6 October 2014, by Mohamed Moussa, Global Anticorruption Blog.
This post was originally published on the Global Anticorruption Blog.
Article 30(3) of UNCAC calls upon state parties to ensure that any legal discretion pertinent to the prosecution of corruption is exercised to “to maximize the effectiveness of law enforcement.” Yet there is evidence that prosecutors do not always exercise their discretion in anticorruption cases in a manner that conforms to this principle. Prosecutorial decisions to shelve or terminate a case might instead be influenced by economic considerations — as when a large financial institution is involved, or when prosecution risks losing a valuable foreign investor — and by political considerations — as when the case may influence foreign diplomatic relations or when the case involves senior officials or other parties close to the governing regime.
There is no shortage of such troubling cases in both developed and developing countries. One of the best-known is the BAE Systems/Al-Yamamah case, which involved credible allegations that the British multinational had paid substantial bribes to senior Saudi Arabian officials in connection to a major arms deal. The UK investigation into the bribery allegations was brought to an end on grounds of public interest. The British government, and some of its defenders, emphasized the need to combat terrorism through maintaining relationship with Saudi Arabia with all underlying intelligence cooperation. Nevertheless, cases of this kind impair progress against entrenched corruption. Even if such cases are relatively infrequent, their existence risks depriving both the UNCAC treaty and domestic anticorruption laws of their deterrent effect.

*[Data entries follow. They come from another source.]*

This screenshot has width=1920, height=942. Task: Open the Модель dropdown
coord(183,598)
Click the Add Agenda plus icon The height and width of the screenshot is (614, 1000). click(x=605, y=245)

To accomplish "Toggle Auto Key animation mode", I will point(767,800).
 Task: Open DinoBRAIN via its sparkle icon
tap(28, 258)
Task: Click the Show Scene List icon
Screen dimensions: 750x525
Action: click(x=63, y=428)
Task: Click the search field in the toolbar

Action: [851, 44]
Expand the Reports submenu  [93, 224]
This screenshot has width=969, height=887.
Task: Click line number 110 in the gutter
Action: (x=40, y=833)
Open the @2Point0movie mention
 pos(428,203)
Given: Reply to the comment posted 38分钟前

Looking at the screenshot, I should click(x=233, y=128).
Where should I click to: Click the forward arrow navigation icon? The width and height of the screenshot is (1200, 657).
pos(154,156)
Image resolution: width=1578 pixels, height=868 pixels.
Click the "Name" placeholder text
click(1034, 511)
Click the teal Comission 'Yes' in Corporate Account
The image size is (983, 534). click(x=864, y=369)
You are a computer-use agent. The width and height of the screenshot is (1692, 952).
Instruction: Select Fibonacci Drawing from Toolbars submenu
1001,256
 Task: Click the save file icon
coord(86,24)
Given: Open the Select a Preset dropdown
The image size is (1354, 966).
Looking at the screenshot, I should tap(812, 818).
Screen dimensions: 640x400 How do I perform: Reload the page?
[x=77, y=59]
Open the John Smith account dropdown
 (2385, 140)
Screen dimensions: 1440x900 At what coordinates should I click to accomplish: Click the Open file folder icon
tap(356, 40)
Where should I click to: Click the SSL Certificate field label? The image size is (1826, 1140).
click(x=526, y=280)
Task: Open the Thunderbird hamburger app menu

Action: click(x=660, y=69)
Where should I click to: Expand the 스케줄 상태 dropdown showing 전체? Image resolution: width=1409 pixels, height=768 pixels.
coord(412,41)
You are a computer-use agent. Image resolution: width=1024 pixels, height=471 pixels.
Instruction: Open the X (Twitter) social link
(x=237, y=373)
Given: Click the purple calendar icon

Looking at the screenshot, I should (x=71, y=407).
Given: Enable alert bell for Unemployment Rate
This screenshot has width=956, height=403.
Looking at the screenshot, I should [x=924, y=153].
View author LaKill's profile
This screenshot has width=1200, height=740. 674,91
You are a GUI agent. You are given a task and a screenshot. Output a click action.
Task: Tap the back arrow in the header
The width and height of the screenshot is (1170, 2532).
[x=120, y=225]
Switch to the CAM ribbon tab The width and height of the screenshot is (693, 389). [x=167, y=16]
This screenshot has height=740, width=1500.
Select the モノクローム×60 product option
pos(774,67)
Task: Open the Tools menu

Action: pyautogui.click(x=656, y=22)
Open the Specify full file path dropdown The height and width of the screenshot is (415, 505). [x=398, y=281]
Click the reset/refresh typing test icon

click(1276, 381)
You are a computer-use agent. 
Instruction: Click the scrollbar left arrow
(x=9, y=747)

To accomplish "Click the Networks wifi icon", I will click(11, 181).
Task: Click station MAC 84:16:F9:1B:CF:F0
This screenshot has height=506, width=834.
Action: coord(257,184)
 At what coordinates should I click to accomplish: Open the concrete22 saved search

If public prosecutors sometimes fail in their responsibility as anticorruption “guardians” by shelving or dropping investigations, what can be done? Long term solutions might require broader systemic reform, but there are some actions that could be taken, under the rubric of the UNCAC, to pressure or compel prosecutors to fulfill their responsibilities:
- One way forward could be establishing, through an additional protocol, a department at the UN Office of Drugs and Crime (UNODC) authorized to receive complaints about impermissible considerations influencing prosecutorial decisions in individual cases (including the decision not to pursue credible corruption allegations). Such a body, which would be similar to the UN Human Rights Committee, would have authority to take up a case only after the exhaustion of local remedies. Under this proposal, if credible corruption allegations remain uninvestigated by domestic authorities (or if that investigation is prematurely terminated), the UNODC department could begin to follow the matter more closely, submitting queries of justification to the state involved. Even if the UNODC monitoring body lacked the authority to impose more direct or tangible sanctions, this public questioning might encourage the target state to defend its international image by working on investigating the claim or, at bare minimum, taking more aggressive action in the future.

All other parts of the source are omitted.